Solo nel 2009 la casa editrice Einaudi ha iniziato a ripubblicare i racconti di Carver, così come egli li aveva consegnati a Lish e prima della loro modifica.
Ma una domanda si pone ed esige una risposta. Qual è il limite che un editor non deve superare?
La risposta la dette nel 1987 Grazia Cherchi (editor italiana di grande spessore) in un articolo apparso su Panorama dal titolo “Editing, chi era costui?”.
“…l’editing è un lavoro che richiede una forte dose di masochismo. Bisogna, infatti, tuffarsi nell’altrui personalità (anche stilistica) abdicando alla propria… Questi collaboratori dello scrittore (gli editor) non sono coautori, ma sono dei lettori competenti e fidati al servizio di chi scrive e non degli editori (anche se sono questi ultimi a sborsare di malavoglia il pecunio…)”

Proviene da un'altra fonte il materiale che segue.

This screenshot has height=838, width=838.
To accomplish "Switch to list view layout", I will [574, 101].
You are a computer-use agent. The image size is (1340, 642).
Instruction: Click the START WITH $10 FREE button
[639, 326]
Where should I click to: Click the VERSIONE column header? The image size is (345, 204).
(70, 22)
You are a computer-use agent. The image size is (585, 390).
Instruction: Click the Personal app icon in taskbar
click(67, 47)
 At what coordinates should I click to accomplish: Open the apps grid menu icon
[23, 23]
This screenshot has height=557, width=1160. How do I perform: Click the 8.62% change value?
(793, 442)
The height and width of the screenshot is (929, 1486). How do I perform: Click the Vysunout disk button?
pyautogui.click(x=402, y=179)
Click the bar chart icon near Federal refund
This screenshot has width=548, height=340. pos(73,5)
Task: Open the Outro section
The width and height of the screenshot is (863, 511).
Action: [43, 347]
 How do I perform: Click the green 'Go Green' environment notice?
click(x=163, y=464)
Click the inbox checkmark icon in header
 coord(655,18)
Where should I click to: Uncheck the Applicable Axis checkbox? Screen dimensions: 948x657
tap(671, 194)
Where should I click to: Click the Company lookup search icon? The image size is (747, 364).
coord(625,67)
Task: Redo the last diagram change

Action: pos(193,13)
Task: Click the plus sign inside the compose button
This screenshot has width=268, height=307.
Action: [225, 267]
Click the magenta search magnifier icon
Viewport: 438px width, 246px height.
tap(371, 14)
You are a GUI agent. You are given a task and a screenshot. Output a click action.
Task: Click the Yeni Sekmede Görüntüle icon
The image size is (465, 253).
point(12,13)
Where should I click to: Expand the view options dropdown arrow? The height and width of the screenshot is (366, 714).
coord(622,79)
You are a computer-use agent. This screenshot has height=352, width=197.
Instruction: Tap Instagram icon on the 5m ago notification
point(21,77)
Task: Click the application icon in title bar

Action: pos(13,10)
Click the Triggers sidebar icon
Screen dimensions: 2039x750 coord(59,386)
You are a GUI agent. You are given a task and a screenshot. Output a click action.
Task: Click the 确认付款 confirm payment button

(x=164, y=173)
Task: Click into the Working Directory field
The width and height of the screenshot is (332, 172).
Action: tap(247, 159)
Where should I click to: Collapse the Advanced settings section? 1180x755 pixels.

Il peccato veniale di Lish sta proprio nell’essere entrato nella zona proibita, in quella zona cioé dove le idee si trasformano in forma letteraria e nell’averle stravolte.
Ma è altrettanto vero che Carver non sarebbe un grande della letteratura se non fosse passato attraverso la “lezione” di Gordon Lish.